Contra a inevitabilidade do aeroporto no Montijo
José Lagiosa

O LIVRE lamenta que a emissão da DIA favorável corresponda a mais um passo neste longo processo desastroso dos pontos de vista da ecologia e da democracia

Foi com enorme desagrado que o LIVRE tomou conhecimento de que a Agência Portuguesa do Ambiente emitiu Declaração de Impacto Ambiental (DIA) favorável à transformação da Base Aérea N.º 6, no Montijo, em aeroporto, permitindo assim que a obra no Estuário do Tejo avance.

O LIVRE defendeu sempre que para a escolha da localização de um novo aeroporto deveria ser feita uma Avaliação Ambiental Estratégica (AAE) onde fossem comparadas várias alternativas.

Defendeu também que a construção de um novo aeroporto internacional em Portugal apenas fará sentido se tornar possível encerrar o aeroporto Humberto Delgado, pondo fim ao risco a que a população tem estado sujeita e eliminando esta fonte de ruído e de contaminação do ar que reduz a qualidade de vida em Lisboa.

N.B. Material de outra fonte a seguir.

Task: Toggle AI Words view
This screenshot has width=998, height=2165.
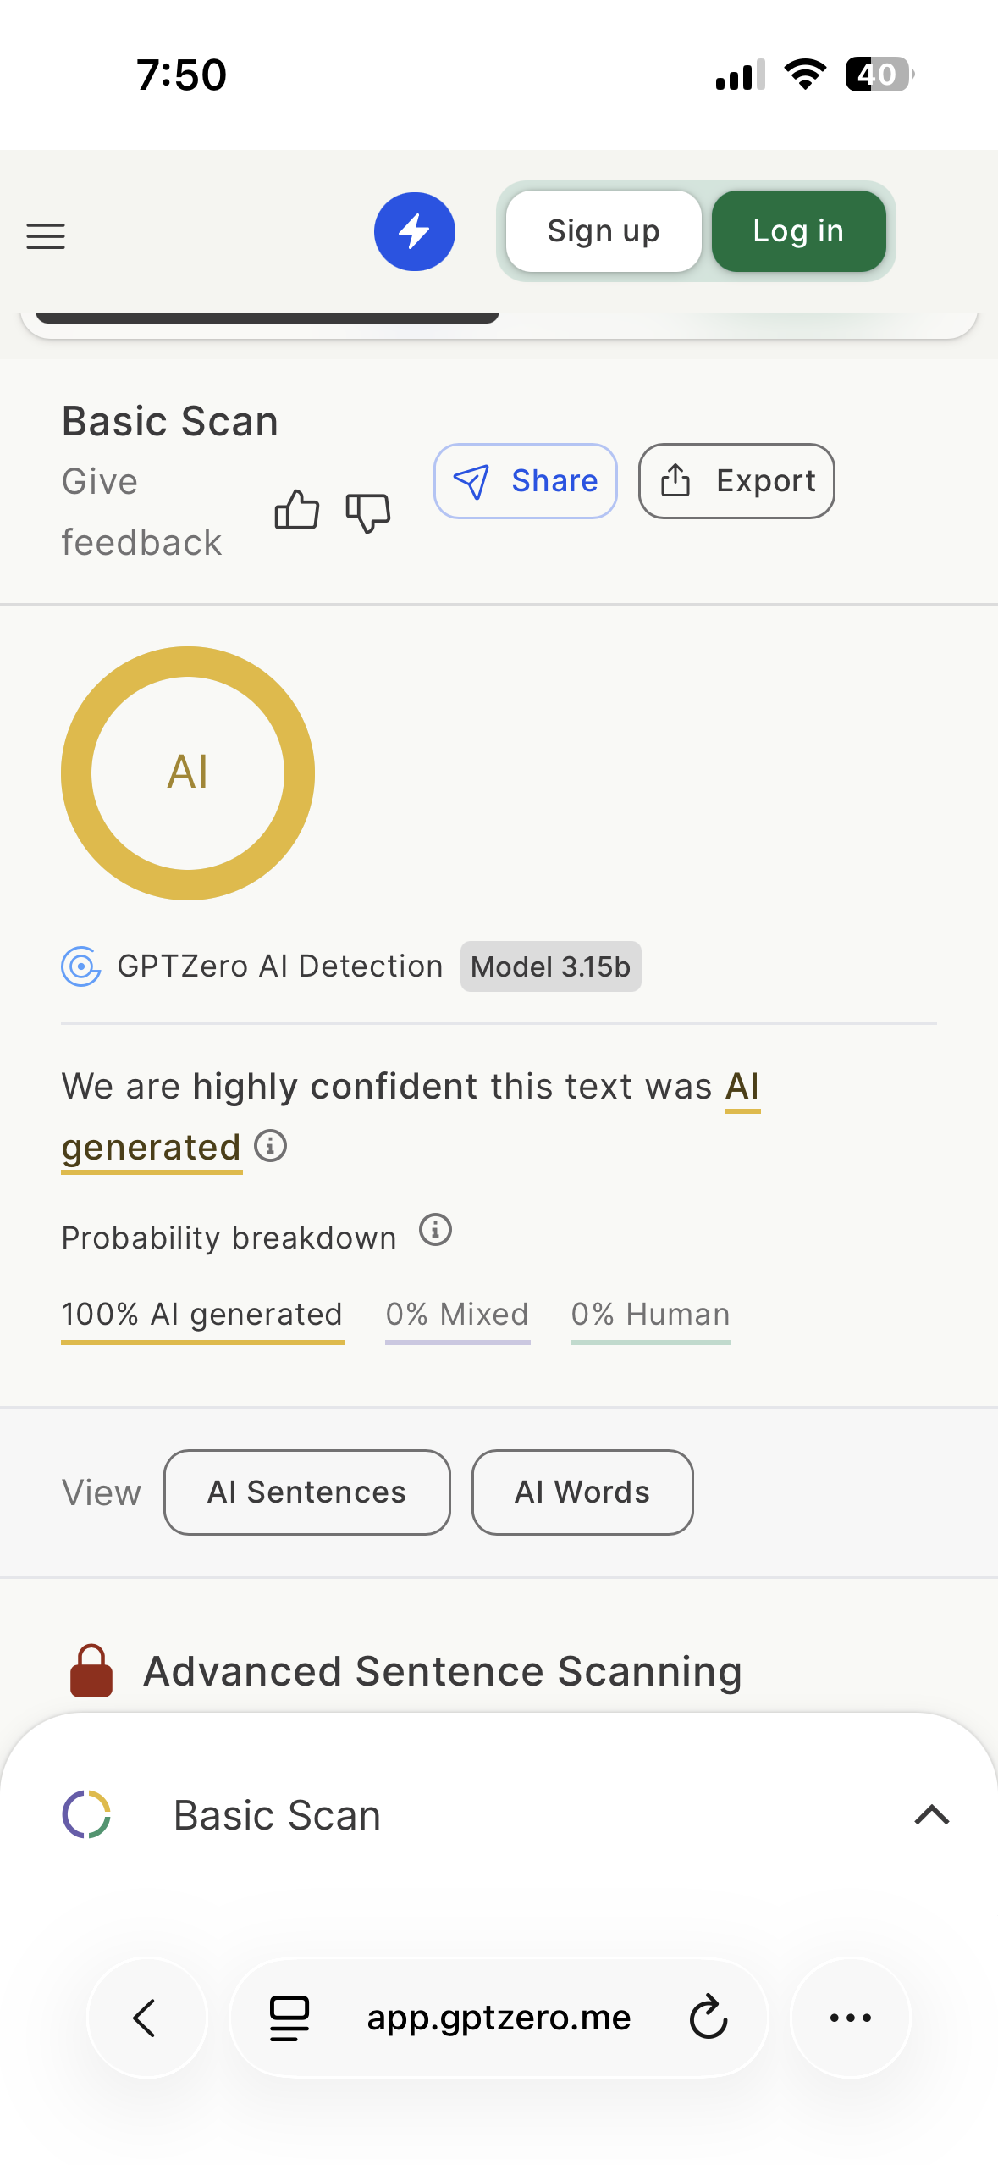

Além disso, na luta contra as alterações climáticas, o LIVRE defende que o crescimento do setor da aviação deve ser contido e que a necessidade de expansão da capacidade aeroportuária nacional deve ser criticamente avaliada, considerando-se alternativas de investimento noutros modos – como a ferrovia – para substituição de voos.

Por estes motivos, o LIVRE não concordou com a decisão, pouco fundamentada e desprovida do necessário consenso nacional, de avançar com a transformação da base aérea do Montijo + extensão do aeroporto Humberto Delgado, considerando gravíssima a assinatura do acordo entre o Estado e a ANA – Aeroportos de Portugal, no passado dia 8 de janeiro, meses antes de estar terminado o Estudo de Impacte Ambiental (EIA), condicionando a execução deste e colocando o Estado Português em risco de futuras indemnizações.

O próprio processo de Avaliação de Impacte Ambiental (AIA) desta solução levanta muitas dúvidas, já antes denunciadas pelo LIVRE. Por um lado, as obras de extensão do atual aeroporto Humberto Delgado não foram sujeitas a Estudo de Impacte Ambiental (EIA), configurando potencial violação da Directiva Europeia de AIA.

Por outro lado, o EIA relativo à transformação da base aérea do Montijo evidencia pobreza técnica e lacunas, por ignorar alternativas, por potenciais violações de legislação europeia: as Diretivas Aves e Habitats ou ainda por não considerar estar em zona de risco pela subida do nível médio da águas do mar.

Neste contexto, o LIVRE lamenta que a emissão da DIA favorável corresponda a mais um passo neste longo processo desastroso dos pontos de vista da ecologia e da democracia.

O facto desta DIA estar condicionada à execução de algumas ações de carácter duvidosamente compensatório, avaliadas em 48 milhões de euros, não corrige o processo nem mitiga o efeito da decisão.

Estas ações pressupõem que as espécies animais afetadas e os respetivos habitats se vão adaptar, bem como a possibilidade de se compensarem impactes, o que não se encontra cientificamente sustentado.

Por todas estas razões, o LIVRE apoia a mobilização da sociedade civil Portuguesa, em particular das Organizações Não-Governamentais de Ambiente (ONGA), no sentido de obter junto da Justiça portuguesa, as necessárias providências cautelares que impeçam o avanço das obras, bem como a denúncia, junto da Comissão Europeia, das violações das Diretivas europeias referidas.

Neste sentido, o LIVRE irá realizar todos os esforços que estejam ao alcance do partido para complementar esta mobilização e contribuir para um processo sério e rigoroso de análise da necessidade de expansão da capacidade aeroportuária em Portugal.